**Exercise directions:** Copy exactly the lines of the records below, and only those lines, beginning with the line that contains "Contacto (375, 2452)" and ending with the line that contains "カエルアンコウ若干減少（泣） (1123, 354)".

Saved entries
= = =
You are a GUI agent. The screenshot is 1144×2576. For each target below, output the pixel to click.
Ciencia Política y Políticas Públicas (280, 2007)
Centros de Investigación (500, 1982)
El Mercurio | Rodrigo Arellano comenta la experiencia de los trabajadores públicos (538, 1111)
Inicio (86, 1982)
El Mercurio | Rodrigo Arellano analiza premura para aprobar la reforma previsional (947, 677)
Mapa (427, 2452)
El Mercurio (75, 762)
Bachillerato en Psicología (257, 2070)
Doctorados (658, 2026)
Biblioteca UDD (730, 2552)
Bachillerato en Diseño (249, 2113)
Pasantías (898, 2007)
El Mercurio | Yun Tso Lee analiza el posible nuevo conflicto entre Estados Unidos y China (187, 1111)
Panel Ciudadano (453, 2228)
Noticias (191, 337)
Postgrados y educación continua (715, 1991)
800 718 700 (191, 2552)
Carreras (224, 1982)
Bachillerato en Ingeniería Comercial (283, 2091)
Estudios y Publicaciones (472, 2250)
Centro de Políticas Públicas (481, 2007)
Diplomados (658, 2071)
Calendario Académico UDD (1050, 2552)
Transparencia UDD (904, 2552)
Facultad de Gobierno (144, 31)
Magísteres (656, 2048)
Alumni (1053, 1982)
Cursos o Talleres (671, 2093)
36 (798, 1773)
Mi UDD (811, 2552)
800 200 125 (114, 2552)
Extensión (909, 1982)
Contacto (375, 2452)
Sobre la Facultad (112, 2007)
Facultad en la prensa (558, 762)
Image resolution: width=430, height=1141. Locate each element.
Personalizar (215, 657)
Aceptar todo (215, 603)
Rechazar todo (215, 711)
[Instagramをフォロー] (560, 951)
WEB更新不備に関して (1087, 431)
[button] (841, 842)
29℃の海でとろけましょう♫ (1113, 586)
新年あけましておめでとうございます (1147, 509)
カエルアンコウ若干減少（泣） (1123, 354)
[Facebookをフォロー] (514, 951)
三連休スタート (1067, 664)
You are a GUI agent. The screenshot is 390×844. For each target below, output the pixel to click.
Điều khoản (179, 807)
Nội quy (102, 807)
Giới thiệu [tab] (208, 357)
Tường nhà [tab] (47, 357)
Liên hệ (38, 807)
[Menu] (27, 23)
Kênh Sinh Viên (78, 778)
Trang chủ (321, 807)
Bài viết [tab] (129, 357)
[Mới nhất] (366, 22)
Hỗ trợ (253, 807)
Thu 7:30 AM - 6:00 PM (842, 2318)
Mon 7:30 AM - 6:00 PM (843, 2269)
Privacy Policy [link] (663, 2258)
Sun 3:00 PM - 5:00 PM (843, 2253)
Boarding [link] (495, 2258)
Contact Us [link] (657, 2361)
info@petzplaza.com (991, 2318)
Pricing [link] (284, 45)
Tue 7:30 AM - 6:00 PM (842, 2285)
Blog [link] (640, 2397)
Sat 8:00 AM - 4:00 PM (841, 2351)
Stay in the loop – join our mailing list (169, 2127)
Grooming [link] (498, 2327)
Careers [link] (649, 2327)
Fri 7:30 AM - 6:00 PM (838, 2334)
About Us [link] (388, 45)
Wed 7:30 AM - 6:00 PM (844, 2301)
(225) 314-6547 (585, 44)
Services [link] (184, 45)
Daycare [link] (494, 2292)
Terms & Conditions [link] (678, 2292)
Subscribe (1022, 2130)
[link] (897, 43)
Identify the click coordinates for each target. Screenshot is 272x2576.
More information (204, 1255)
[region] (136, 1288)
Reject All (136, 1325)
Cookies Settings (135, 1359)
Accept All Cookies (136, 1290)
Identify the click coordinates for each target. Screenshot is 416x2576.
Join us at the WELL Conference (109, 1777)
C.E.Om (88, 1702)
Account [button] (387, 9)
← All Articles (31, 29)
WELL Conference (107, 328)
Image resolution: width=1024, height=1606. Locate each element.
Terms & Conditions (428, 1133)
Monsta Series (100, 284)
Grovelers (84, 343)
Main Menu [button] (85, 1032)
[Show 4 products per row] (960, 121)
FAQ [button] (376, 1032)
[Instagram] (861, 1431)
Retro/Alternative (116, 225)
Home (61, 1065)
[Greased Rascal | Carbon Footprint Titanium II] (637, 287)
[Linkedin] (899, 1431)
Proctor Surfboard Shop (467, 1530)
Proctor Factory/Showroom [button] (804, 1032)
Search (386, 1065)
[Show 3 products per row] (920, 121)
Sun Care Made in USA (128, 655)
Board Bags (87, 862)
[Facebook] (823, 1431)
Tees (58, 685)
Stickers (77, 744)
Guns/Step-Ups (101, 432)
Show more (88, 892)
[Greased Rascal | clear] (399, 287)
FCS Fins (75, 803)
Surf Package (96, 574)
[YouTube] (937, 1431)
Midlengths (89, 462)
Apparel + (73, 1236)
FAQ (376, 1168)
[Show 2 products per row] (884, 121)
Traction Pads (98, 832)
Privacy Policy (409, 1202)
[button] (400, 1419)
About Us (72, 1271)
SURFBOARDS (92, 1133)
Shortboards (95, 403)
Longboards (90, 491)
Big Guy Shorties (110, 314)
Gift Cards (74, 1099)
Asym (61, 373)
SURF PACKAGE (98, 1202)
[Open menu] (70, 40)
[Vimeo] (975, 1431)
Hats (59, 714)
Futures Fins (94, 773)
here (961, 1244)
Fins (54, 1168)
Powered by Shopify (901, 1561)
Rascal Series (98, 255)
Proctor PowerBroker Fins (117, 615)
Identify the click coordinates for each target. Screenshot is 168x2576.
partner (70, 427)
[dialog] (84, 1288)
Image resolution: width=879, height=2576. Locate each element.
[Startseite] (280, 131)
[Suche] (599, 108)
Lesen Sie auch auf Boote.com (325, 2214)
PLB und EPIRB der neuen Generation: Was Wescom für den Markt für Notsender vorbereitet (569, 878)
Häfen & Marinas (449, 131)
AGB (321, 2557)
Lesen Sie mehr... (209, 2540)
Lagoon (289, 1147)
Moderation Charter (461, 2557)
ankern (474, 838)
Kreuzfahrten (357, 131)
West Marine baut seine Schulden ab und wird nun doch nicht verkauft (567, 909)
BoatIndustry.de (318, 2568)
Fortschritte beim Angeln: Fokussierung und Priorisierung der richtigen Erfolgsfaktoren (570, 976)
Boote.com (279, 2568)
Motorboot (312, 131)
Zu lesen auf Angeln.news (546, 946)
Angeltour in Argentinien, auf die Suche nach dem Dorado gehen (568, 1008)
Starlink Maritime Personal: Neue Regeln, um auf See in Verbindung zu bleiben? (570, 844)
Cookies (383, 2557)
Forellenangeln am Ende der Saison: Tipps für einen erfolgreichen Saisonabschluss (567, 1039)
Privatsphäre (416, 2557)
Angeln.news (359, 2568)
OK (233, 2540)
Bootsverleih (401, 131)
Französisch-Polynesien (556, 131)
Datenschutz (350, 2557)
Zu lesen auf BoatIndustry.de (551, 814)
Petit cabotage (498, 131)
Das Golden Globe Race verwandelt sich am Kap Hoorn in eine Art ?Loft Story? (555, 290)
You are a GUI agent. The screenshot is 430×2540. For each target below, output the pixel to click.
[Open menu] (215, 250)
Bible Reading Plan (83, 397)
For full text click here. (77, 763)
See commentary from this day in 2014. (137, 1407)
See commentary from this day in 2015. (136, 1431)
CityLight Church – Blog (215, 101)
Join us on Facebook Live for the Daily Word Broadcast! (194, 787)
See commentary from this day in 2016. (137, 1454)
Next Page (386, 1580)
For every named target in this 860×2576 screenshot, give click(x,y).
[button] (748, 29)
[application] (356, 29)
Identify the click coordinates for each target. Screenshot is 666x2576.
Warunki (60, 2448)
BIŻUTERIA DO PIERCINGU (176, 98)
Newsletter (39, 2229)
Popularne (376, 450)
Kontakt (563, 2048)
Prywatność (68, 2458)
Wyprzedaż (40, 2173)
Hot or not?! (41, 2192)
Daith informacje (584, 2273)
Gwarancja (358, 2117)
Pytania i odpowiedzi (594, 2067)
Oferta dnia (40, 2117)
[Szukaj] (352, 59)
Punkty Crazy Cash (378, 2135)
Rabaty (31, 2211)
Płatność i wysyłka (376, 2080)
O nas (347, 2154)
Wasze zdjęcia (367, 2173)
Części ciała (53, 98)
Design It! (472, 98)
= = =
**Output below:**
Contacto (375, 2452)
Sobre la Facultad (112, 2007)
Facultad en la prensa (558, 762)
Image resolution: width=430, height=1141. Locate each element.
Personalizar (215, 657)
Aceptar todo (215, 603)
Rechazar todo (215, 711)
[Instagramをフォロー] (560, 951)
WEB更新不備に関して (1087, 431)
[button] (841, 842)
29℃の海でとろけましょう♫ (1113, 586)
新年あけましておめでとうございます (1147, 509)
カエルアンコウ若干減少（泣） (1123, 354)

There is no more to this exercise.